- [Data extract]
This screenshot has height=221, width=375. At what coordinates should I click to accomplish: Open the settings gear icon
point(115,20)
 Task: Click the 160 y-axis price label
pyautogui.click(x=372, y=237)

...

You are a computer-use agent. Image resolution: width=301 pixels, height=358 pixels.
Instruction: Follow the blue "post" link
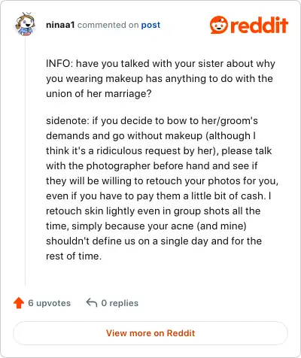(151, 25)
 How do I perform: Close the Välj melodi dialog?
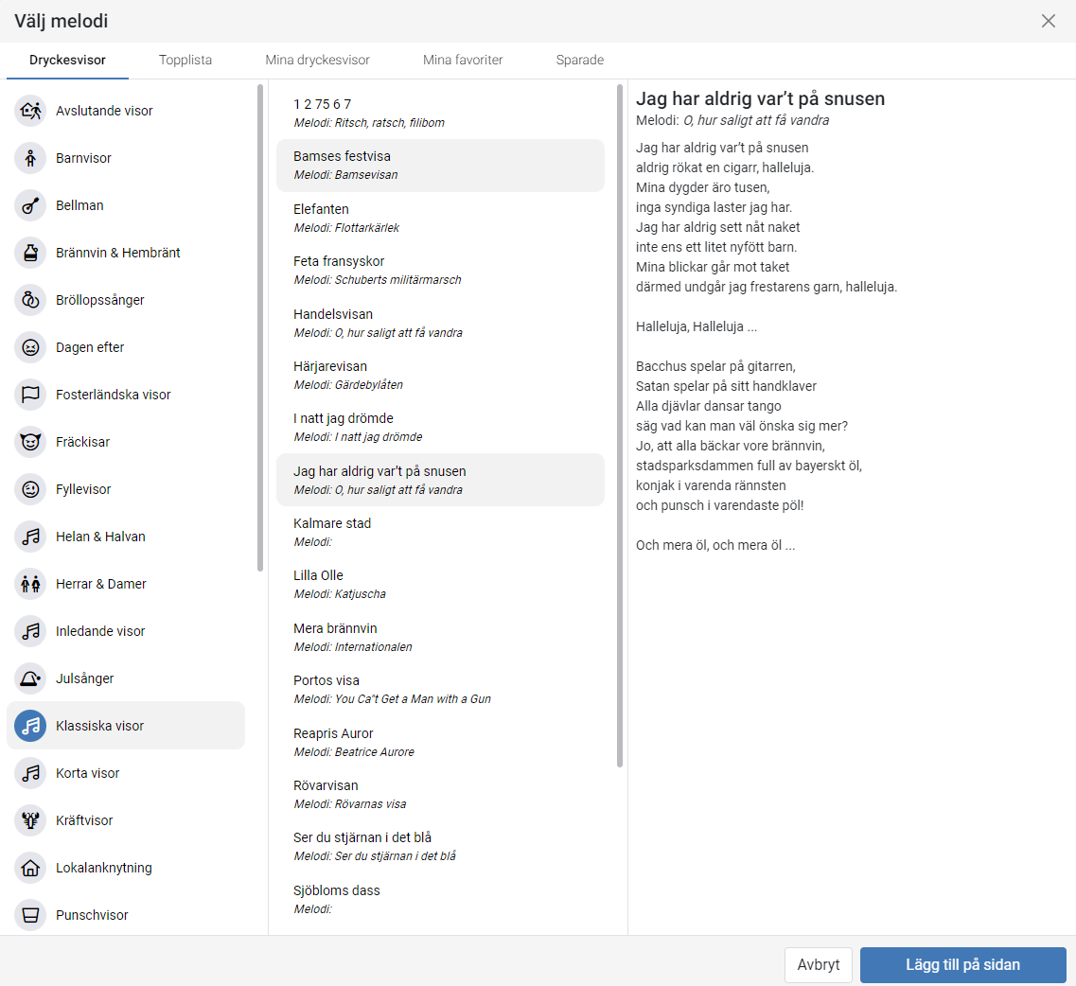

* * *

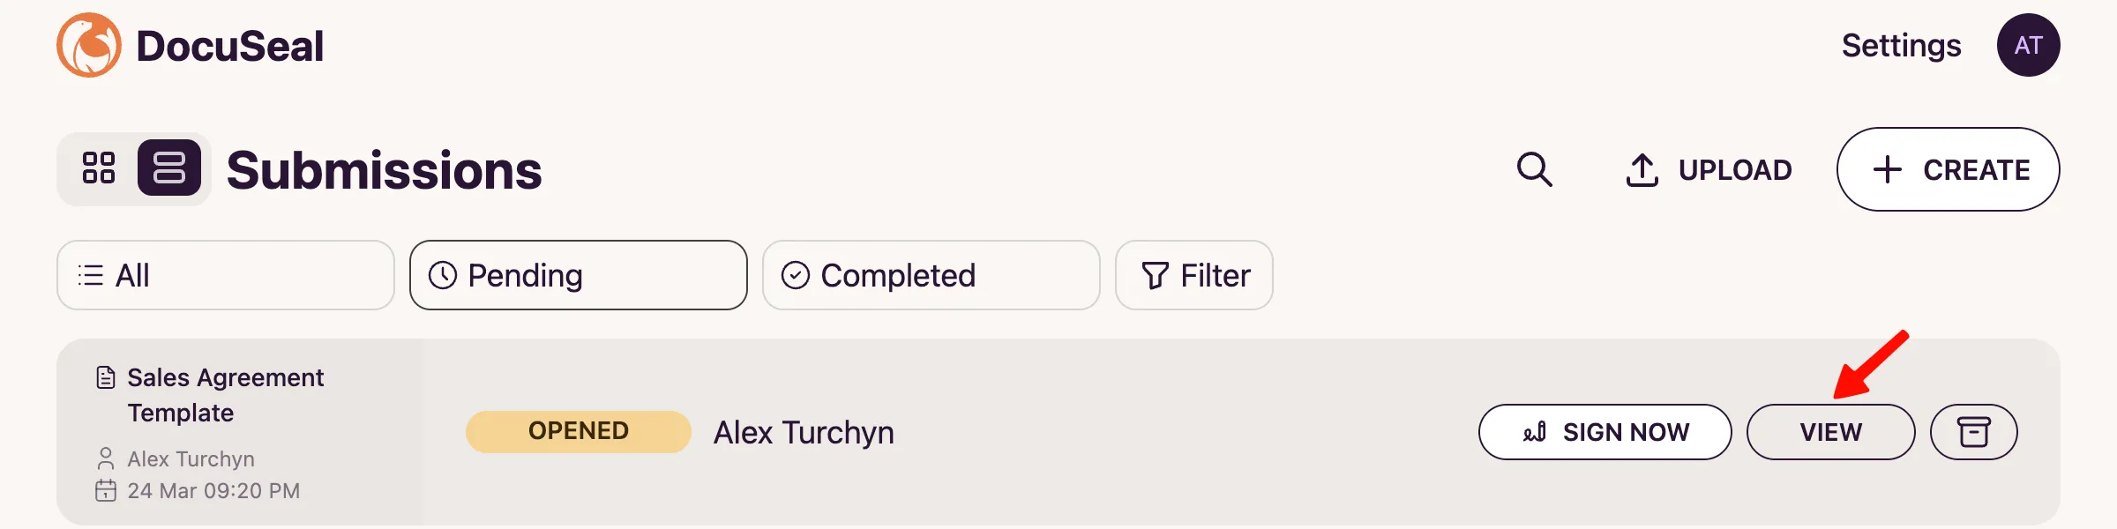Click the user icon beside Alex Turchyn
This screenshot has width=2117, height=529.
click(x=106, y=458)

- [Your goal] Show each line from the entries above that contains the string "This", treating uppercase and lowercase letters as different.

- [Task result]
This screenshot has height=221, width=375. At what coordinates should I click to accomplish: Open the settings gear icon
This screenshot has width=2117, height=529.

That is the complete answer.